"With great regard, yours,
"N. Biddle."
The cloth having been removed, Mr. Ingersoll rose, and said,—
"The friends of the drama are desirous of paying a merited tribute of respect and esteem to one of the most distinguished and successful of its sons. Well-approved usage upon occasions not dissimilar has pointed to this our cheerful greeting as a fitting method for carrying their desires into effect. It combines the compliment of public and unequivocal demonstration with the kindness and cordiality of social intercourse. It serves to express at once opinions the result of deliberate judgment, and sentiments warm and faithful from the heart.

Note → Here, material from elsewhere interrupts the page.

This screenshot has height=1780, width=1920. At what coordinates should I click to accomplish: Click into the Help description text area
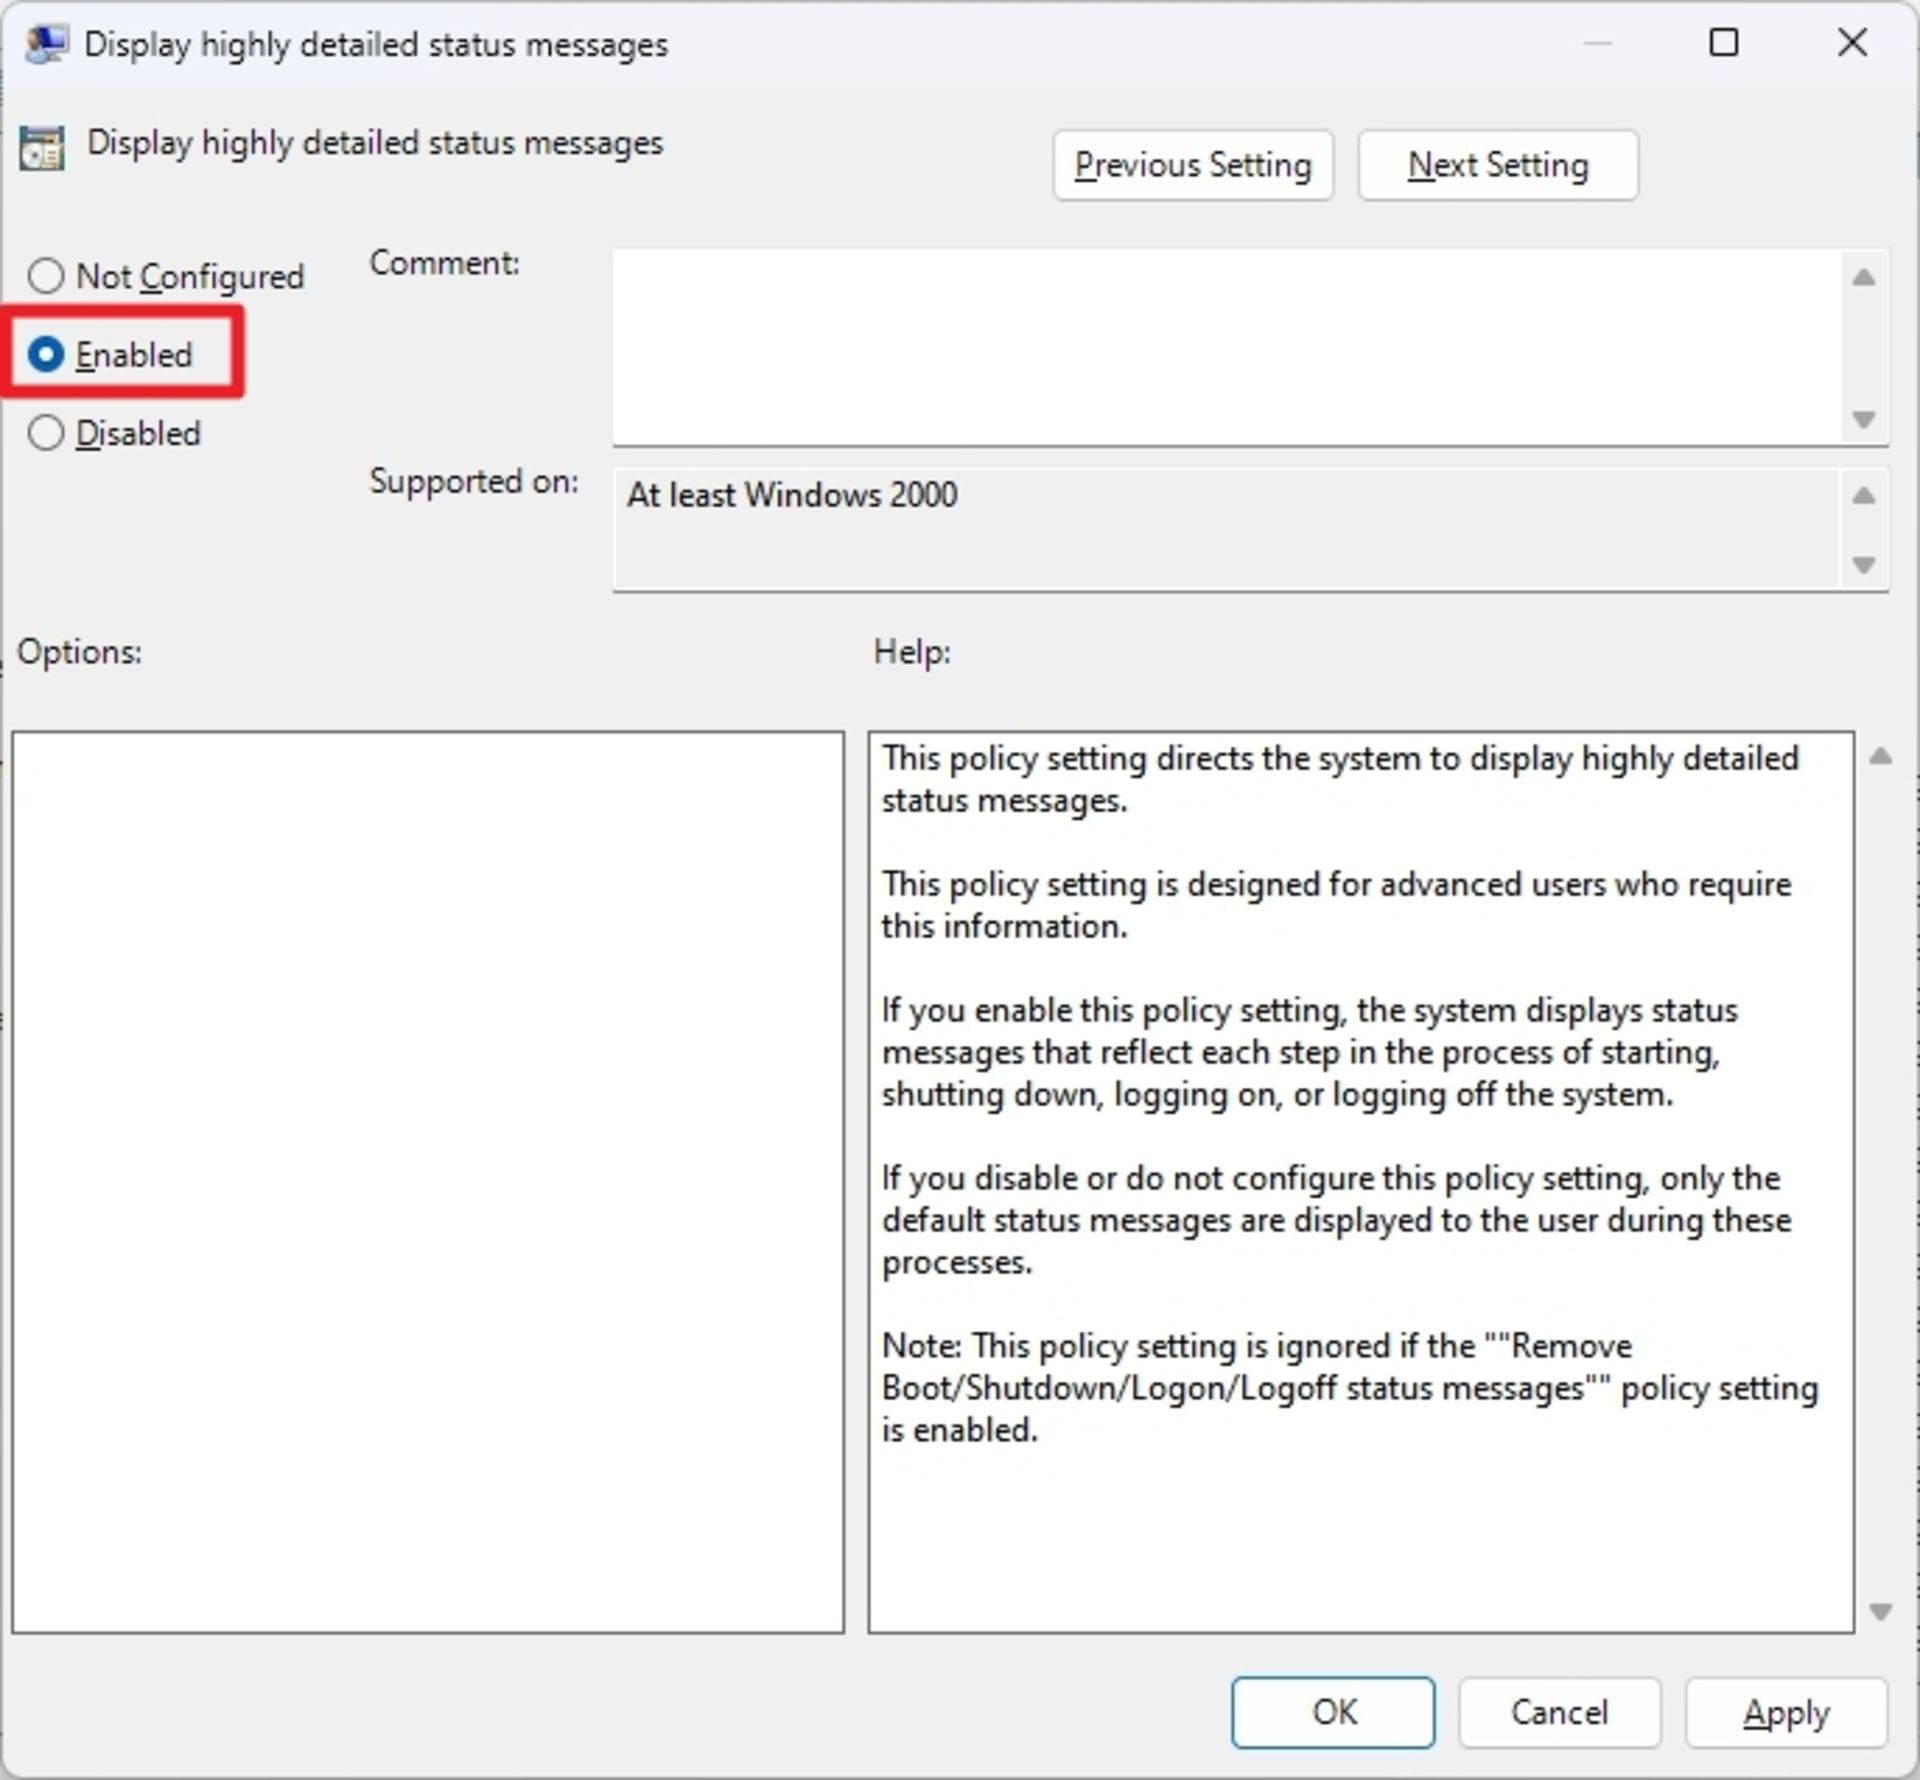pyautogui.click(x=1360, y=1180)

"To our guest we owe much for having devoted to the profession which he has selected an uncommon energy of character and peculiar personal aptitudes. They are both adapted to the happiest illustrations of an art which, in the absence of either, would want a finished representative, but, by a rare combination of faculties in him, is enabled effectually 'to hold the mirror up to nature.' It is an art, in the rational pleasures and substantial advantages derived from which all are free to participate, and a large proportion of the educated and liberal-minded avail themselves of the privilege. It is an art which, for thousands of years, has been practised with success, admired, and esteemed; and the men who have adorned it by their talents have received the well-earned plaudits of their age, and the honors of a cherished name.
"To our guest we owe the acknowledgment (long delayed, indeed) of the sternest critics of an experienced and enlightened public, not our own, that of one department at least of elegant literature our country has produced the brightest living representative.
"To our guest we owe especial thanks that he has been the prompt, uniform, and liberal patron of his art; that dramatic genius and merit have never appealed to him for aid in vain; that he has devoted the best-directed generosity, and some of his most brilliant professional efforts, to their cause.
"To our guest we owe unmeasured thanks that he has done much by his personal exertion, study, and example, to identify our stage with the classic drama, and that he has made the more than modern Æschylus—the myriad-minded Shakspeare—ours.
"We owe him thanks, as members of a well-regulated community, that, by the course and current of his domestic life, the reproaches that are sometimes cast upon his profession have been signally disarmed.
"And, in this moment of joyous festivity, we feel that we owe him unnumbered thanks that he has offered us an opportunity to express for him an unfeigned and cordial regard.